Das Video war eine Falle, von wem und warum, weiß man noch nicht. Aber ganz unabhängig davon, warum, wie und wozu dieses Video entstanden ist: Es thematisiert und enthüllt unschöne Seiten von Menschen. Es zeigt, was sich Menschen ausdenken, wenn sie Macht um jeden Preis haben möchten. Das ist nicht angenehm. Das erschüttert und bestürzt. Aber an diesen unschönen Seiten sind nicht die Ersteller des Videos schuld und schon gar nicht die Überbringer, die sie schonungslos aufdecken. Es ist unredlich, nun alle Schuld den Enthüllern zuschieben zu wollen.

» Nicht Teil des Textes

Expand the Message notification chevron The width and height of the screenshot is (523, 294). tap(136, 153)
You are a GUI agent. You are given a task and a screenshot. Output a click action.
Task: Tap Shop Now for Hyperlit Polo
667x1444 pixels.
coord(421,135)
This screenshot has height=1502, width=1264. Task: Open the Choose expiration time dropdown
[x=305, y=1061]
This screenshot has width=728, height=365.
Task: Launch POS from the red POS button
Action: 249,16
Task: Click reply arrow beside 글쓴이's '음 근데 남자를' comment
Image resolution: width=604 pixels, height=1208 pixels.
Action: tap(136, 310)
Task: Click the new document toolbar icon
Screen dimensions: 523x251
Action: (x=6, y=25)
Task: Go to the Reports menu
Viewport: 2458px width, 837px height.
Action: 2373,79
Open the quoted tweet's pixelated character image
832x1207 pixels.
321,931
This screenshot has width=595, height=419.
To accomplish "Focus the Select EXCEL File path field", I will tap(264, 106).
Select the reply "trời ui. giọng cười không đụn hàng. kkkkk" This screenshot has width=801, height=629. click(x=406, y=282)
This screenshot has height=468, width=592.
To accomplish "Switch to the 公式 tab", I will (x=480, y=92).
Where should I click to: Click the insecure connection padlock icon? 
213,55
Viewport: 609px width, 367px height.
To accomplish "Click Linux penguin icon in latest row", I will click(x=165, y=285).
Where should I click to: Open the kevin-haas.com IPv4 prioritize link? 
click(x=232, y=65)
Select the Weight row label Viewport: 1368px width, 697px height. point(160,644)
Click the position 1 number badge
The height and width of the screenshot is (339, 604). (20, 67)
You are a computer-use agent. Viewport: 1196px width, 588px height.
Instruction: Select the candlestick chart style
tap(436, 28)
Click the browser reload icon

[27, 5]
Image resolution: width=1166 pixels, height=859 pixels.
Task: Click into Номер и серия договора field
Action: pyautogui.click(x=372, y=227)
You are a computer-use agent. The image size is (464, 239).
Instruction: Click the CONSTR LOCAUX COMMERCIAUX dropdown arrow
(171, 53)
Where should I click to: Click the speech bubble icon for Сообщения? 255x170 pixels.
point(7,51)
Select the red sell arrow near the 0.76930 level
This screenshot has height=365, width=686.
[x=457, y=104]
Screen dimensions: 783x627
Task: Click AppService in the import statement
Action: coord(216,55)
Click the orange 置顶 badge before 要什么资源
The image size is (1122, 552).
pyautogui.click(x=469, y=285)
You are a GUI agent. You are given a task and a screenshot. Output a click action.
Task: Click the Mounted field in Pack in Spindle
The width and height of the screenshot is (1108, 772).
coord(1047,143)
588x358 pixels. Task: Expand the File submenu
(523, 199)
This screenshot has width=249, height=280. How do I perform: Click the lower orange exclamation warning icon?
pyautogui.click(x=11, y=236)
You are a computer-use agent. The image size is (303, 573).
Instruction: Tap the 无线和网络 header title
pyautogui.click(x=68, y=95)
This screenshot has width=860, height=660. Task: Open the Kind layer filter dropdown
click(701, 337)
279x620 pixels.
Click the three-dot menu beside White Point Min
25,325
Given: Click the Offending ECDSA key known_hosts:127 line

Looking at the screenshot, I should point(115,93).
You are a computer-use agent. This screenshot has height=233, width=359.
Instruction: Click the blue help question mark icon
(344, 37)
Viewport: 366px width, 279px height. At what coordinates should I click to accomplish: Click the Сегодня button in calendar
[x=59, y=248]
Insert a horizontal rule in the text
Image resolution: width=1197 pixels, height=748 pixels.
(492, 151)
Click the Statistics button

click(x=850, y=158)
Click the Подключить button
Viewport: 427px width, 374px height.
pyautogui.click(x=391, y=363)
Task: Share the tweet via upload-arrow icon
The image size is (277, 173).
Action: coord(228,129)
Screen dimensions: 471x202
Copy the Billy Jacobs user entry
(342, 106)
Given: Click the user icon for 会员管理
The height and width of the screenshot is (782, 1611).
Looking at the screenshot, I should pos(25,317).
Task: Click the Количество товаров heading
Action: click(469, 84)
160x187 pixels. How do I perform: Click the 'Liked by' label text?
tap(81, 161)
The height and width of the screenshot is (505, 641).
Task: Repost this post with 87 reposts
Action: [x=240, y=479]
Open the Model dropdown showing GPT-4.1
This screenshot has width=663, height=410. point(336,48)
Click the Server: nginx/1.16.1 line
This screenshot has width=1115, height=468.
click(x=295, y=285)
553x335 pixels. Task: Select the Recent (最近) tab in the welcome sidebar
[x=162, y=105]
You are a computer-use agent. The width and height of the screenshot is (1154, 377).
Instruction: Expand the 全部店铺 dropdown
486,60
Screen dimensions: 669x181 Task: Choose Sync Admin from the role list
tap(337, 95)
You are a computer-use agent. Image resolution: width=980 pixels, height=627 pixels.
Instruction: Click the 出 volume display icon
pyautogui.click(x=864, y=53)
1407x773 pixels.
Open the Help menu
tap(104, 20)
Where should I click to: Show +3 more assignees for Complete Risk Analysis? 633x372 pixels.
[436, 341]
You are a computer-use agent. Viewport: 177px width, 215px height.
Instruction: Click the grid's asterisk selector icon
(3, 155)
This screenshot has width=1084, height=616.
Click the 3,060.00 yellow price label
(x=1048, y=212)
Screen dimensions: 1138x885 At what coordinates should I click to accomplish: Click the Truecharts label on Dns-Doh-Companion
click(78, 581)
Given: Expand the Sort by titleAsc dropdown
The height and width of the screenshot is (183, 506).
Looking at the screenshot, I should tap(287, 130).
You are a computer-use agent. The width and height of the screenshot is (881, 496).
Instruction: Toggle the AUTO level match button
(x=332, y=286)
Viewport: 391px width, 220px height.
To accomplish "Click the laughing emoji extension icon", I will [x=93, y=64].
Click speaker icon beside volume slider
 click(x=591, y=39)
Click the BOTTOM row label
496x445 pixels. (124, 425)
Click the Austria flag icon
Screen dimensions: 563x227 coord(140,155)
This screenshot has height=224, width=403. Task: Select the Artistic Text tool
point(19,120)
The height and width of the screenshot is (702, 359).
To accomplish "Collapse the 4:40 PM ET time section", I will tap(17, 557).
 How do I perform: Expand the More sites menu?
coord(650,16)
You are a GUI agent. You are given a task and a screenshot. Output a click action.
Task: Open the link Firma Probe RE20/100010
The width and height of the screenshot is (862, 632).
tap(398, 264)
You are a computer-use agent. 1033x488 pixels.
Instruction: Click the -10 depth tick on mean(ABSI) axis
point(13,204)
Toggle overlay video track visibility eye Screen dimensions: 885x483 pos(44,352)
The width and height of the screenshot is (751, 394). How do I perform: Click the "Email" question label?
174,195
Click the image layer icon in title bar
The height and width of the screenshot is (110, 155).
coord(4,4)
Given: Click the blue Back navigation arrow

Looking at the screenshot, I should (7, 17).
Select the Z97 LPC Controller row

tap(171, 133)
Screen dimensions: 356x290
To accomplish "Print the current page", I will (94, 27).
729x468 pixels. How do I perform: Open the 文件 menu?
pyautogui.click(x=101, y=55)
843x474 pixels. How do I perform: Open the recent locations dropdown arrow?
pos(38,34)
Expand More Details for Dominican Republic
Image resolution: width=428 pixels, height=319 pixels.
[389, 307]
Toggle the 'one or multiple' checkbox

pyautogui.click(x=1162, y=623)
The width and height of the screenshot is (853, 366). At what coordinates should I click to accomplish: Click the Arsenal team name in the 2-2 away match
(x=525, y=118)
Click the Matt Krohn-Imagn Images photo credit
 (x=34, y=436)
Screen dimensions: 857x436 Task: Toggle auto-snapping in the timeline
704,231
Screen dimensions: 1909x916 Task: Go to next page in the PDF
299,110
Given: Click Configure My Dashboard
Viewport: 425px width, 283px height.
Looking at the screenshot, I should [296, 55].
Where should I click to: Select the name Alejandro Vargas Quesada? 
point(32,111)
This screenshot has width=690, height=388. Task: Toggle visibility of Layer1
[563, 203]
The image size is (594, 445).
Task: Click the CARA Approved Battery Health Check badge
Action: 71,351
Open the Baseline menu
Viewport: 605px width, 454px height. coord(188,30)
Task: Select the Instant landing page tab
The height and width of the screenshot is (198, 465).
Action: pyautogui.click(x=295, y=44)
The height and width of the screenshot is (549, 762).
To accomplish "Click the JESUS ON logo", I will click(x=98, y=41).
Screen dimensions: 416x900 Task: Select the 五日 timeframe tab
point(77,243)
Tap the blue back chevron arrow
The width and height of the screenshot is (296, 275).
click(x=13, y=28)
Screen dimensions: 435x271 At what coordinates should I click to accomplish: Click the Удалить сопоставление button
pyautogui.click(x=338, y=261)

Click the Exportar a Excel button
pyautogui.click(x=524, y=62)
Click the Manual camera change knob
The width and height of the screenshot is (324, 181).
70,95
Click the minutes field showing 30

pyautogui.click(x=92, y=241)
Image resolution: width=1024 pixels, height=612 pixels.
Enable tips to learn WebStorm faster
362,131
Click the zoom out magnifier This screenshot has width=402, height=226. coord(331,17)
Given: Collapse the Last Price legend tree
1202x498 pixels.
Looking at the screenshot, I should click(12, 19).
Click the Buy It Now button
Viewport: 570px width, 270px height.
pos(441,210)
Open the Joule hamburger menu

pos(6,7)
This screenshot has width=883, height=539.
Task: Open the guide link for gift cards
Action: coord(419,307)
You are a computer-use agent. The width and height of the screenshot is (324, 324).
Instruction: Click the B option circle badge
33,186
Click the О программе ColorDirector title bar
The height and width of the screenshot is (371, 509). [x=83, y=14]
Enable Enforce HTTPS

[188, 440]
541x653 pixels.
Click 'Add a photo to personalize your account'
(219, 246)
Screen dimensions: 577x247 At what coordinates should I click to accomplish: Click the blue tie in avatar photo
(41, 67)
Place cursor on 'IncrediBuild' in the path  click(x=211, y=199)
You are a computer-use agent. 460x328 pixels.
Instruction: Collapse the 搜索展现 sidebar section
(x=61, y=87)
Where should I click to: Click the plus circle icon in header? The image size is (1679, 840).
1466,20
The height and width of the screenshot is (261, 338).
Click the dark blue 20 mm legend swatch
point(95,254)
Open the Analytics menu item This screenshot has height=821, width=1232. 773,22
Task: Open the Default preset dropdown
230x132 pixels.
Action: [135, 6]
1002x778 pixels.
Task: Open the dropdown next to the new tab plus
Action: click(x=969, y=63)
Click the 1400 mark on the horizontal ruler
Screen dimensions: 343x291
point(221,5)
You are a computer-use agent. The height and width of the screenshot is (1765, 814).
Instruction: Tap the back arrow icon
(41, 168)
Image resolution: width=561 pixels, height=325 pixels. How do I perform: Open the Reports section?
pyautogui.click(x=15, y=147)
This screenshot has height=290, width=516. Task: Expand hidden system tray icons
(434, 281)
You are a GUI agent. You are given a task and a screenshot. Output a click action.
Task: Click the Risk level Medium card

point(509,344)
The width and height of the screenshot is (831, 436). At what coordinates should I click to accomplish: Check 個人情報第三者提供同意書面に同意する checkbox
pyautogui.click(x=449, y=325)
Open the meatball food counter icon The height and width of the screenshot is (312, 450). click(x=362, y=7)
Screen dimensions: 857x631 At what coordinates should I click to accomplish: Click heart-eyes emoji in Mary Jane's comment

Und genau das gilt auch für die Texte der Bibel: Das Alte Testament umspannt etwa 1000 Jahre bewegte Geschichte. Weltpolitisch entstanden in dieser Zeit mindestens vier Großreiche und gingen wieder unter. Die Kleinstaaten Israel und Juda waren Spielbälle und leichte Beute der Großmächte. Israel ging unter (722 v. Chr.), Juda folgte 587 v. Chr., inklusive Deportationen, Zerstörungen etcetc. Da ging es nicht immer gesittet und friedfertig zu, wie sich wohl vorstellen lässt. Zum Vergleich: Das Neue Testament berichtet von wenigen Jahrzehnten des ersten nachchristlichen Jahrhunderts. Es gab zwar keine Freiheit, aber auch keinen Krieg – die Zerstörung des zweiten Tempels um 70 n. Chr. ist maximal da und dort in prophetischen Vorausblicken und Anspielungen zu erkennen. Ohne unschöne Szenen geht es freilich auch da nicht zu. Gewalttätig ist etwa Leiden und Tod Jesu oder auch das Martyrium des Stephanus. Die Bibel ist für die Kriege der Weltgeschichte und für Verbrechen an der Menschlichkeit nicht verantwortlich. Im Gegenteil: Dass die Bibel solche Geschehnisse nicht verschweigt, ist ihr großer Verdienst.
Gefahr Pauschalisierung
Ebenso fragwürdig wie den Groll über den Inhalt am Überbringer auszulassen, ist es, aus Frustration über manches schwer Auszuhaltende pauschale Urteile zu fällen – sowohl in der Politik als auch in der Bibel: Weil es einige/manche/viele? Politiker gibt, die sich in unglaublicher Weise danebenbenehmen, bedeutet das nicht, dass „alle Politiker“ genauso agieren.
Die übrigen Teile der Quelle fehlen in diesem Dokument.